Akshayakalpa — Profit After 16 Years of Organic Persistence
Akshayakalpa Organic was founded in 2010 by engineers Shashi Kumar (former Wipro telecom professional with a background from IIT Chicago and Bangalore University) and Dr. G.N.S. Reddy (a veterinarian and social entrepreneur). It is India's first certified organic dairy enterprise.
It produces milk and products free from antibiotics, synthetic hormones, additives, and chemical pesticide residues, certified under APEDA, NPOP, Jaivik Bharat, and India Organic standards. It was also among the first to test milk for antibiotics at both farm and plant levels.
Farmer-first model — The company does not own farms but partners with smallholder farmers (starting with just 3 in 2010, now over 1,100–2,200 across Karnataka and Tamil Nadu, covering thousands of acres).
Unique practices for cow welfare and sustainability — Cows are not tethered, allowing natural behavior; they receive a balanced organic fodder mix (monocots, dicots, grasses, tree-based hay) with constant clean water access. The model emphasizes circular economy and co-existence farming to minimize ecological footprint. It has launched initiatives like "Give Back the Milk Pack" for plastic recycling (over 40,000 kg recycled across cities since 2022) and model farms like Akshayakalpa Velan Kudil to demonstrate sustainable practices.

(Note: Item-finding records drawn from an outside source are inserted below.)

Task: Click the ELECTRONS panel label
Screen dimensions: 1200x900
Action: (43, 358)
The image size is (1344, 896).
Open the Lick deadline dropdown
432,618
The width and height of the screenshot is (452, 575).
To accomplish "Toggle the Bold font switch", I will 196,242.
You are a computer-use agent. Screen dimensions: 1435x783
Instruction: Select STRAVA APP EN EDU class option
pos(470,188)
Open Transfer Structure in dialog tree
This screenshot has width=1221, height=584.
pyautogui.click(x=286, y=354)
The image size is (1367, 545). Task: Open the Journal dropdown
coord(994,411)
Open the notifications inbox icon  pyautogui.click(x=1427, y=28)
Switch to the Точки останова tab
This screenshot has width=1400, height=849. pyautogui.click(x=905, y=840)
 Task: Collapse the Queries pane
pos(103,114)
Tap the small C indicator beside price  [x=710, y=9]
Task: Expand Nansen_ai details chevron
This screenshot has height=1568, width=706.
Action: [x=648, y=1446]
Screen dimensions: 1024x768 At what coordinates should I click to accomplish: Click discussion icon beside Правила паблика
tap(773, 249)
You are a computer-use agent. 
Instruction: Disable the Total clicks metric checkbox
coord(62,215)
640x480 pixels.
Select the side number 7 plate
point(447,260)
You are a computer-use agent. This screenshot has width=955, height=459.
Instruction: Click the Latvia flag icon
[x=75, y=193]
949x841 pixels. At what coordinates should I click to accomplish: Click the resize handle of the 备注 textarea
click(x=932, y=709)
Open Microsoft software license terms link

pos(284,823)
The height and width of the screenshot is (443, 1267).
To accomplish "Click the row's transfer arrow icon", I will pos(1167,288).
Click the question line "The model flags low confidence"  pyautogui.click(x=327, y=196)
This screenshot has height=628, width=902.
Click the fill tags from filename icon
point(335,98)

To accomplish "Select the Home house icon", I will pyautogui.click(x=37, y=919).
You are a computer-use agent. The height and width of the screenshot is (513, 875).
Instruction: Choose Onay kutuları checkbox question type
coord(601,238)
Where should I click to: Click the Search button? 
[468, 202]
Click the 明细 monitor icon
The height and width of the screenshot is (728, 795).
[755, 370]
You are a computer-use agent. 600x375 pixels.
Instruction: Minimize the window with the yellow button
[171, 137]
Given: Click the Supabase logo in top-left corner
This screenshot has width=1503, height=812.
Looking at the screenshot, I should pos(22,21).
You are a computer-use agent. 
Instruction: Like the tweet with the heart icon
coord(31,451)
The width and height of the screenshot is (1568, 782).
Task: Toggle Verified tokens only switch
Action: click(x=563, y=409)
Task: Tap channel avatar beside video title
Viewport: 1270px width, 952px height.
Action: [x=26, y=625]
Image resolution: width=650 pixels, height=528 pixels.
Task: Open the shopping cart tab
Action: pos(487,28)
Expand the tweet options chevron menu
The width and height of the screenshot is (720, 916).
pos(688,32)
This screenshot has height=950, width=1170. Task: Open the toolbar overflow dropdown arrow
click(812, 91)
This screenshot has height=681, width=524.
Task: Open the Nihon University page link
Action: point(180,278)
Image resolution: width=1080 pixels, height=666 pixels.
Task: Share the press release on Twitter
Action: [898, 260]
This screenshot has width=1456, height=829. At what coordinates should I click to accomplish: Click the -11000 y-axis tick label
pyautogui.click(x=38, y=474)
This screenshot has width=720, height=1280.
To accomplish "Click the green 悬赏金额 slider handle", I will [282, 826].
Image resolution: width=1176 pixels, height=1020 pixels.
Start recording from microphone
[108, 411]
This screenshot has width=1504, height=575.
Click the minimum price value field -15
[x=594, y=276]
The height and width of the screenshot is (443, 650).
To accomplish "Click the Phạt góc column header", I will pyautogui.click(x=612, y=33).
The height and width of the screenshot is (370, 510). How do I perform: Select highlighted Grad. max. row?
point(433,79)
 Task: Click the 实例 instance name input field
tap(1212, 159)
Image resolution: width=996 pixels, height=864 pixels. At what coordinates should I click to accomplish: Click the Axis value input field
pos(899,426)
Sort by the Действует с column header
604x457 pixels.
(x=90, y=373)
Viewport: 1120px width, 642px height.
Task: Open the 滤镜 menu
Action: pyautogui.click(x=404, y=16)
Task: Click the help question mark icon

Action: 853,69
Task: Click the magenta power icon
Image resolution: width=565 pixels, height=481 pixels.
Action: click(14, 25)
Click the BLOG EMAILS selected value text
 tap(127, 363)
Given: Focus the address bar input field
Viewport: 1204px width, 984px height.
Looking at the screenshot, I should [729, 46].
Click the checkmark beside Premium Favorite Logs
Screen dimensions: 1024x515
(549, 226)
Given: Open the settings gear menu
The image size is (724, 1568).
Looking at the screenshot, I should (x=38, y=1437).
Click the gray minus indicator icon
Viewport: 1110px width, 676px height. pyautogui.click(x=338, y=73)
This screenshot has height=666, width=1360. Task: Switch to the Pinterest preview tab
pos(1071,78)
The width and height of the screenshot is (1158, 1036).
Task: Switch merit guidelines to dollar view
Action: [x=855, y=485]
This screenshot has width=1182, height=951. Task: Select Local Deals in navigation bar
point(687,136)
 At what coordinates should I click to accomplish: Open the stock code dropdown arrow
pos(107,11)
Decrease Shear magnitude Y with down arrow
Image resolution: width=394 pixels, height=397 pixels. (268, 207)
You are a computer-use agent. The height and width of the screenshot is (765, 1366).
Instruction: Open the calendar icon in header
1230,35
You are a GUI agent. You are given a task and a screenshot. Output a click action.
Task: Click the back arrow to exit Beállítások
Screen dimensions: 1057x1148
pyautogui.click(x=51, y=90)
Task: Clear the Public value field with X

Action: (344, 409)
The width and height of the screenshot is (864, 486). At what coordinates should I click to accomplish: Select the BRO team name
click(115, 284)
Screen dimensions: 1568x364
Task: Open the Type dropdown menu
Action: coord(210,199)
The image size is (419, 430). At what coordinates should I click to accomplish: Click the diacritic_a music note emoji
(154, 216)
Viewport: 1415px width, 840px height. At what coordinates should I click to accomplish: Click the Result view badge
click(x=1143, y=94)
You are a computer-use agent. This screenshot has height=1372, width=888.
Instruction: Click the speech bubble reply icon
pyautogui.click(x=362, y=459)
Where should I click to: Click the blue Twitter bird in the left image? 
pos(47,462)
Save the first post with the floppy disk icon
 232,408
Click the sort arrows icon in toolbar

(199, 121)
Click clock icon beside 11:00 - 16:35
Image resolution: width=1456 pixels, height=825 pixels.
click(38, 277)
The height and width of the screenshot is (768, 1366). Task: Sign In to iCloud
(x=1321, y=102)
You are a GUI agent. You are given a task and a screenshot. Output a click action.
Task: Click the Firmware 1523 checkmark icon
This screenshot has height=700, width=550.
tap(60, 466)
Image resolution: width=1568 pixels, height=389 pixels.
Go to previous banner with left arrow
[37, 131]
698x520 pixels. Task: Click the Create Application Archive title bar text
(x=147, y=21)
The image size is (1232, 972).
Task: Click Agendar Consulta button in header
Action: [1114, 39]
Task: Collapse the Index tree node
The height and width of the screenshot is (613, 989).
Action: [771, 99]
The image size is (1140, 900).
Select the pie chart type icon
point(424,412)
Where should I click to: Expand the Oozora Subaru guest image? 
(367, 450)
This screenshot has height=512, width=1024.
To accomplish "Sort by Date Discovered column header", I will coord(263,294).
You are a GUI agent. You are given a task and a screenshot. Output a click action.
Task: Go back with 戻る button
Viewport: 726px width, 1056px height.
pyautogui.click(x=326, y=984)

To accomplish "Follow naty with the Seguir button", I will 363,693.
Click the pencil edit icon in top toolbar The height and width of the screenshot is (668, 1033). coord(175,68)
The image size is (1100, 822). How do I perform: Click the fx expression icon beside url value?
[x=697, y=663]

Humble and challenging origins — The idea emerged from 27 Wipro colleagues (including Shashi) who initially pooled salaries to support clean dairy efforts. It started small (e.g., 18–50 liters/day from early farms) and faced extreme hurdles: no existing market or business precedent for organic milk in India, consumer education needs, supply chain creation from scratch, and reportedly six near-death experiences (including near-bankruptcy). For the first 9 years, the founder took no salary, and the team operated profitably (5–7% EBITDA) during cash-strapped periods (2016–2019) before scaling challenges arose with funding. Akshayakalpa achieved ₹58 crore monthly revenue in March 2026 and reached overall profitability after 16 years of operation.
Growth and expansion — It uses a hub-and-spoke model with farms near urban centers (Bengaluru, Chennai, Hyderabad initially). Revenue has shown strong CAGR (over 40% in recent years), scaling from early days to projections near ₹500–600 crore for FY26, with plans for Mumbai, Pune, and further value-added products (e.g., high-protein dairy, ragi snacks, butter).